Class: DocbookStatus::Status

Inherits:

Object

Object
DocbookStatus::Status

show all

Defined in:: lib/docbook_status/status.rb

Overview

Analyzes DocBook 5 documents for document structure (sections) and text length.

Constant Summary collapse

DOCBOOK_NS = The DocBook 5 namespace URL

'http://docbook.org/ns/docbook'

XINCLUDE_NS = The XInclude namespace URL

'http://www.w3.org/2001/XInclude'

STD_REMARK = Standard remark keyword, if there is none entered

'REMARK'

EMPTY_REMARK = Standard remark text for remarks without content

'-- EMPTY REMARK --'

@@text_elements = Elements whose contents is counted as text. The formalpara elements are included implicitly because they contain para child elements.

['para','simpara']

@@section_elements = Section elements, following the list given in docbook.org/tdg5/en/html/ch02.html#roots except for the refsect… elements.

PROBLEMS TO WORK ON >>
**a)** Check each statement against the DocbookStatus::Status documentation. Mark each one yes or no, and quote the words that decide it: (i) The class is defined in lib/docbook_status/status.rb. (ii) The refsect elements are among the section elements. (iii) The formalpara elements are left out of the text count.
**b)** In the DocbookStatus::Status documentation, what standard text is given to remarks that have no content?
**c)** Pick up the DocbookStatus::Status documentation after its final sentence and keep writing.

EXTRACTED RECORDS >>
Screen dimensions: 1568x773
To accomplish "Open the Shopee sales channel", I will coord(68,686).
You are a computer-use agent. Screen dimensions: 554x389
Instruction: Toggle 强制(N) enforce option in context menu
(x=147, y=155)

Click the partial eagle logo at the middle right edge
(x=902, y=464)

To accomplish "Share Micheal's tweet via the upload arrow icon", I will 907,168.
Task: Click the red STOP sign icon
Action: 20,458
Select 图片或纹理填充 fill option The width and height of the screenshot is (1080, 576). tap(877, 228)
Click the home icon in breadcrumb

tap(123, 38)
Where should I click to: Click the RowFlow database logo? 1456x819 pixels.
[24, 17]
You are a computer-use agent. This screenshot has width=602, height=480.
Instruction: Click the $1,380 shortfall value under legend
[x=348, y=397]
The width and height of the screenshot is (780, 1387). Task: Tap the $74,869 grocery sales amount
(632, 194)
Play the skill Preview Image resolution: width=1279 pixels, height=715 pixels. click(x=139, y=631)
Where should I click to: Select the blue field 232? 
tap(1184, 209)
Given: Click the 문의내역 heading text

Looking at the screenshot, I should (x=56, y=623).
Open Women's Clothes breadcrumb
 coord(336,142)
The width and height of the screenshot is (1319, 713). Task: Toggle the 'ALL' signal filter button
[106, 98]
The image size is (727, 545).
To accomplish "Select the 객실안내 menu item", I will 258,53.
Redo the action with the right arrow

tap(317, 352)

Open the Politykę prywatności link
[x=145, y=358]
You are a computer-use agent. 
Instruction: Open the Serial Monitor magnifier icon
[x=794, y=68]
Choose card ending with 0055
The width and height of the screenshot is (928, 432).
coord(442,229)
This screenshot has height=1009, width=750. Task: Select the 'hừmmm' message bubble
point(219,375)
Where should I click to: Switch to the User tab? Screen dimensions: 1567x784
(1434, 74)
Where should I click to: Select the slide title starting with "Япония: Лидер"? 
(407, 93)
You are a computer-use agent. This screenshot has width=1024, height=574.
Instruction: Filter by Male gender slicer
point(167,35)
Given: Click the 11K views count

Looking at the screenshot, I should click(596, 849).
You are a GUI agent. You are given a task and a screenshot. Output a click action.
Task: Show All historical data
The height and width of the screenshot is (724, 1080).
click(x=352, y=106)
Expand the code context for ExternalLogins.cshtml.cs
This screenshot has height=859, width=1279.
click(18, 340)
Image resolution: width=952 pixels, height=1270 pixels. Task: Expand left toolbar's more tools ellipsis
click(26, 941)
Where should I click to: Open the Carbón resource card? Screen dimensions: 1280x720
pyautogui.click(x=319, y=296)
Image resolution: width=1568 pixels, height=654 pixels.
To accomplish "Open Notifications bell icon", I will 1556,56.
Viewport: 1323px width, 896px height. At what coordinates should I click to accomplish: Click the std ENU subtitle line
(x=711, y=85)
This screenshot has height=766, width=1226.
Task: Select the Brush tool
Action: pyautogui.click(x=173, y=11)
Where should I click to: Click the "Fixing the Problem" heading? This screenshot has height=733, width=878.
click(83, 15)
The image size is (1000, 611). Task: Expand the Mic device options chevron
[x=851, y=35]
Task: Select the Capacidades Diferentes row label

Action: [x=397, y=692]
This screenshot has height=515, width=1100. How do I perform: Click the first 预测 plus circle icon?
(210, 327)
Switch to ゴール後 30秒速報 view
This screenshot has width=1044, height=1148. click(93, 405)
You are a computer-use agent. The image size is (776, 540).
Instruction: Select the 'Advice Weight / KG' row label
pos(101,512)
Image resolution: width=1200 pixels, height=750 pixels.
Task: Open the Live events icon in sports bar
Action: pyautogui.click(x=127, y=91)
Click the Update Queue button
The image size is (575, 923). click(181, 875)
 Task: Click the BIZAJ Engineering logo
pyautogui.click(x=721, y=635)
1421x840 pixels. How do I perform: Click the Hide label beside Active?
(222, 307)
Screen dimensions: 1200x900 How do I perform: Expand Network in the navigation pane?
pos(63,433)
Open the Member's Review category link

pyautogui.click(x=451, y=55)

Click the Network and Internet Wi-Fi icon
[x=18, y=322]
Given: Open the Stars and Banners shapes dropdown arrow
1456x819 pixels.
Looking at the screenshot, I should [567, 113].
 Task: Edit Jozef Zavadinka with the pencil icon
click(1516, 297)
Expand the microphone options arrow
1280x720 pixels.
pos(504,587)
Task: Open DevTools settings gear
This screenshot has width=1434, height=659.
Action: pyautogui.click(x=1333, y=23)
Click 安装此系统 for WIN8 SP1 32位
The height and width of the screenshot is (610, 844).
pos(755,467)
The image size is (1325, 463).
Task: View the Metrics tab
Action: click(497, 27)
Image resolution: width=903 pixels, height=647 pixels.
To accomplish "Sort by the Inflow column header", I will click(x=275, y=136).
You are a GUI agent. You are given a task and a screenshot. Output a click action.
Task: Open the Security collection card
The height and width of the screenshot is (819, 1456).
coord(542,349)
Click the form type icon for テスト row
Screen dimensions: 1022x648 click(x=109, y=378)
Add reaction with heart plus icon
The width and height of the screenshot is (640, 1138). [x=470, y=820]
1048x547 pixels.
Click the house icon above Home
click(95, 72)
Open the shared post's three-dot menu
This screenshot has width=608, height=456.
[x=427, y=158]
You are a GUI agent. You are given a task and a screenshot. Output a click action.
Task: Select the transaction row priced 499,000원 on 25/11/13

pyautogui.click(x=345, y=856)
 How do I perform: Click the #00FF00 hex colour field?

TASK RESPONSES >>
**a)**
(i) Yes: "Defined in:: lib/docbook_status/status.rb"
(ii) No: "except for the refsect… elements."
(iii) No: "The formalpara elements are included implicitly because they contain para child elements."

**b)** '-- EMPTY REMARK --'

**c)**
%w[
  acknowledgements appendix article
  bibliography book
  chapter colophon
  dedication
  glossary
  index
  part preface
  section sect1 sect2 sect3 sect4 set simplesect
  toc
]

Instance Attribute Summary collapse

#doc ⇒ Object readonly

Returns the value of attribute doc.

Instance Method Summary collapse

#analyze_document(doc) ⇒ Object

Searches the XML document for sections and word counts.
#analyze_file ⇒ Object

Open the XML document, check for the DocBook5 namespace and finally apply Xinclude tretement to it, if it has a XInclude namespace.
#check_node(node, level, ctr) ⇒ Object

Check the document elements for content and type recursively, starting at the current node.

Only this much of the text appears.